At the close of worship this morning, one person said to me, "A little ray of light in the midst of so much darkness." That was my deepest hope for this day, so I breathed an inward prayer of quiet gratitude. The liturgy was simple - an abundance of river hymns and Eucharist - and my reflection was an invitation to live as "rainbow people." This is our time to tenderly embody and share the love of Jesus with the most vulnerable without concern for the cost. The words of Jean Vanier in his August letter to L'Arche came to mind: 

Many people are working so that our planet can remain a place of peace and not a place of destruction, a place where the life of different species can continue to flourish. They want to work for peace, non-violence and unity. Perhaps this quest for peace is only a trickle of water in front of the boiling waters of violence and fear but that trickle is truly there. It shows itself in the desire of many people to find a new way of living together. Maybe the time of frenzied individualism is beginning to diminish and make space for the desire for a life where people commit themselves together.


After Holy Communion, a few of us prayed with a brother who is hurting. Then we prepared for today's CROP Walk - an ecumenical event dedicated to raising funds and consciousness about world hunger - to close the day. Our small circle of interfaith peace-makers will like raise about $10K for Church World Service once all the individual contributions come in; our "bucket brigade" alone has gathered nearly $6,000 from their weekend collections standing out on Park Square. Like our worship, this offering is a drop in the bucket when compared to the magnitude of need. It is also a little ray of light in the midst of so much darkness. 

While speaking this morning, I knew some were yearning for more - more intellectual depth, more poetic prose, more sophistication - but I could only utter a little ray of light in the darkness. It was all that I had. And honestly, it is all that is there. Biblical theologian Walter Brueggemann has noted that we in the USA, "the richest nation on earth," are the most idolatrous of all contemporary people. 

We never feel that we have enough; we have to have more and more, and this insatiable desire destroys us. Whether we are liberal or conservative Christians, we must confess that the central problem of our lives is that we are torn apart by the conflict between our attraction to the good news of God's abundance and the power of our belief in scarcity - a belief that makes us greedy, mean, an unneighborly.

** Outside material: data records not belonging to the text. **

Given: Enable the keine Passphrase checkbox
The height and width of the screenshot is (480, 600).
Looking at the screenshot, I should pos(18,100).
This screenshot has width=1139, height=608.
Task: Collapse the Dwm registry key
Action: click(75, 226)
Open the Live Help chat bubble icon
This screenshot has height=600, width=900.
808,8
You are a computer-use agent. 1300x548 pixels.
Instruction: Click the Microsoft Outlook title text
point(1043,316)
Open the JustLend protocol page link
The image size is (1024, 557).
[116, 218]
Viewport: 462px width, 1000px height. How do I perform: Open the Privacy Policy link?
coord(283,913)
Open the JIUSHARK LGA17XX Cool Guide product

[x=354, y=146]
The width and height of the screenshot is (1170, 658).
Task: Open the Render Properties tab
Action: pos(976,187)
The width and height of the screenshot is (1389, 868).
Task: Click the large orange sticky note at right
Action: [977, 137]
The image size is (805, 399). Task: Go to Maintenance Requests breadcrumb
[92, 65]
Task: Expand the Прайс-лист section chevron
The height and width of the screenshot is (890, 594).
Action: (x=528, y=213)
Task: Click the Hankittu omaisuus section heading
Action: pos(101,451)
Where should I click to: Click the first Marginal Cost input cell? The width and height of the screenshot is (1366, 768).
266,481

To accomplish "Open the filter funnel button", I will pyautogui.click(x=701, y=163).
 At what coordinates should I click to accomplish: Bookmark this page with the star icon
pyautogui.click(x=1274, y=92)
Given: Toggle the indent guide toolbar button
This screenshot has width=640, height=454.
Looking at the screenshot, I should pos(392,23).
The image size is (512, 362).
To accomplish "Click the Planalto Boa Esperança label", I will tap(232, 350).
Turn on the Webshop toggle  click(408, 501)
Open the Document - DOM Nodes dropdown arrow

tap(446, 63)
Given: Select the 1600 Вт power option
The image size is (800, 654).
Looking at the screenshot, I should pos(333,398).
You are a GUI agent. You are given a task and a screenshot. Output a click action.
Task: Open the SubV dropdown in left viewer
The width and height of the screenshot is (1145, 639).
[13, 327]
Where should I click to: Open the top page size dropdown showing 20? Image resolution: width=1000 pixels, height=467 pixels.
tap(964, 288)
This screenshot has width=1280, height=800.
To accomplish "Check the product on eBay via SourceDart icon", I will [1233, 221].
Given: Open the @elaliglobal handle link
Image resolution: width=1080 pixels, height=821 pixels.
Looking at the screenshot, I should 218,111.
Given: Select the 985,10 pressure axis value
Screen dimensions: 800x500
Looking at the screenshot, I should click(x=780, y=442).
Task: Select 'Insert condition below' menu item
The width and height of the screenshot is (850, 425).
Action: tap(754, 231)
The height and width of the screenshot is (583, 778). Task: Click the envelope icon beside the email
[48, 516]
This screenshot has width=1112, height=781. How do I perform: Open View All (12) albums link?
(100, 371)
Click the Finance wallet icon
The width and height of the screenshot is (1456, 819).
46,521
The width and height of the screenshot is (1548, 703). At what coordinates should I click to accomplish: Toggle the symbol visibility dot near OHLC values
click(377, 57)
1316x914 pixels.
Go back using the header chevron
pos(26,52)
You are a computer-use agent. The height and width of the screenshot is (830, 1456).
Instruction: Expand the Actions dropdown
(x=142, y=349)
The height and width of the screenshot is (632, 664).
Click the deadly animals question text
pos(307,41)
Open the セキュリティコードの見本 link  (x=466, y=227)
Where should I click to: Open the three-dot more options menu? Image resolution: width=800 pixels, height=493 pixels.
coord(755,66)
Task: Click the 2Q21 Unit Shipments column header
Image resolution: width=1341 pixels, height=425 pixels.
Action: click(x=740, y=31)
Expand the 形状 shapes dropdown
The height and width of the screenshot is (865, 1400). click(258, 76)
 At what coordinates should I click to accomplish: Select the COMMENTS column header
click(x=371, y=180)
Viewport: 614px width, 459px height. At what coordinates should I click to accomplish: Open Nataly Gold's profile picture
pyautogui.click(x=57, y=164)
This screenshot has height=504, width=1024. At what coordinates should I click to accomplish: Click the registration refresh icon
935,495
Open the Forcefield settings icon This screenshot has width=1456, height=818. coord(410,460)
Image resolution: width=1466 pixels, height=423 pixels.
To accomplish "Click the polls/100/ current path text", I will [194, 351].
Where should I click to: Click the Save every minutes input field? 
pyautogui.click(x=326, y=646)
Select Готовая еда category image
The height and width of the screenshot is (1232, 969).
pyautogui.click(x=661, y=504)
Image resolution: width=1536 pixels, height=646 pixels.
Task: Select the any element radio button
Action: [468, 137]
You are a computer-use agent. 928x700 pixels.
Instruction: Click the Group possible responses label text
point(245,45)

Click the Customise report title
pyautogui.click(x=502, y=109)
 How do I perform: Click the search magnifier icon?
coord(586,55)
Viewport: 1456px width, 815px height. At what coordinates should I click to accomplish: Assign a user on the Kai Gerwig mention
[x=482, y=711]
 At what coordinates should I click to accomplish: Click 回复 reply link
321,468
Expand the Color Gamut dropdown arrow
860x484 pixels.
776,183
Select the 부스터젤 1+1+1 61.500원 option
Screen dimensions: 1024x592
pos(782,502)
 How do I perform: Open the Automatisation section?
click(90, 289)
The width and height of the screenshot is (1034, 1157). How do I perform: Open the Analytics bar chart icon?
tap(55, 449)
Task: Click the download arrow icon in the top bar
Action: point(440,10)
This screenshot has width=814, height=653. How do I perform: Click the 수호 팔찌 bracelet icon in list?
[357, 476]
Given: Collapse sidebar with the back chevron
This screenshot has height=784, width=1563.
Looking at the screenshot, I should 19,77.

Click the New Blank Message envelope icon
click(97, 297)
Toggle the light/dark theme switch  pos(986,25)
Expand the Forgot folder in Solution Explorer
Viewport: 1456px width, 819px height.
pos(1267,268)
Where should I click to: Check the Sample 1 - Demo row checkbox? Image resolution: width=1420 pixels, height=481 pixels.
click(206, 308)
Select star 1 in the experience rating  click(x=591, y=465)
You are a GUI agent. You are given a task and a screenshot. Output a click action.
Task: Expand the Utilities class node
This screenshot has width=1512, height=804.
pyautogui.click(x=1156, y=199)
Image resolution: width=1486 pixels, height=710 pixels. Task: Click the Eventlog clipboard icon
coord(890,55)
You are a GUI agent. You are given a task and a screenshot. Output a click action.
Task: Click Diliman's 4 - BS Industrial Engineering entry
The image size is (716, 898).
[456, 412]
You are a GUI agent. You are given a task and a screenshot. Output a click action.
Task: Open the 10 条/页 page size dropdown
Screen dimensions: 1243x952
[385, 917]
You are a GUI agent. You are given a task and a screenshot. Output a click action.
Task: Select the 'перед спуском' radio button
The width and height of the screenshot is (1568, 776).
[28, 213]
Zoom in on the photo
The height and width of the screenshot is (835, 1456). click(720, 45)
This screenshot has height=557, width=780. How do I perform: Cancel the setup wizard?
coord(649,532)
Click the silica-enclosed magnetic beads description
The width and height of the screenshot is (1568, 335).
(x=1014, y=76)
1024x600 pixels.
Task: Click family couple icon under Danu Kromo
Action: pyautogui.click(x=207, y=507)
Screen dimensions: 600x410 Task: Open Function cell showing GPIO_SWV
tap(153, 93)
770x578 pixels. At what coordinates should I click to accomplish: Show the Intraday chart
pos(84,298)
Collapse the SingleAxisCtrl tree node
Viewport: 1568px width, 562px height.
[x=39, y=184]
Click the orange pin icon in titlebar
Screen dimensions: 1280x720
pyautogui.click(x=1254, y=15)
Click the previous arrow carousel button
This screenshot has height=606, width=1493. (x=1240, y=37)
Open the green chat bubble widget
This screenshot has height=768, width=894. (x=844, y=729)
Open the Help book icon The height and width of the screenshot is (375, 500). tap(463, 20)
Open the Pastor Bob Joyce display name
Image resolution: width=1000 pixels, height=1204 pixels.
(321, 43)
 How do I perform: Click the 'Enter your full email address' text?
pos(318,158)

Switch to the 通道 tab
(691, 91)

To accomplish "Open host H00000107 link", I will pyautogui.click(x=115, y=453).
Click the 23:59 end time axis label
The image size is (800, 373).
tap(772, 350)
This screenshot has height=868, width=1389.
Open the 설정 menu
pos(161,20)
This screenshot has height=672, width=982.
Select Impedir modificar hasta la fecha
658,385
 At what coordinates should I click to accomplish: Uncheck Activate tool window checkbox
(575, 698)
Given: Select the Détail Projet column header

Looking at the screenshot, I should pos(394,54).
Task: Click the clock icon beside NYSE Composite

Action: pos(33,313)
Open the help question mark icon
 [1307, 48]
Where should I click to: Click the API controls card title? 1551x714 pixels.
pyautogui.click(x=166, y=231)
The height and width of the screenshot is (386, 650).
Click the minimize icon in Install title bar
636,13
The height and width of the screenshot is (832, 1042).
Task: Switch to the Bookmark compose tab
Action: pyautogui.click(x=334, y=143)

We spend our lives trying to sort out that ambiguity.
After all was said and done - the offering for CROP counted, the communion table cleared, the songs sung and prayers shared - another person smiled at me and whispered, "Thanks be to God." My heart was filled to overflowing.

O Lord, my heart is not lifted up,
my eyes are not raised too high;
I do not occupy myself with things
too great and too marvelous for me.
For I have calmed and quieted my soul,
like a weaned child with its mother;
my soul is like the weaned child that is with me.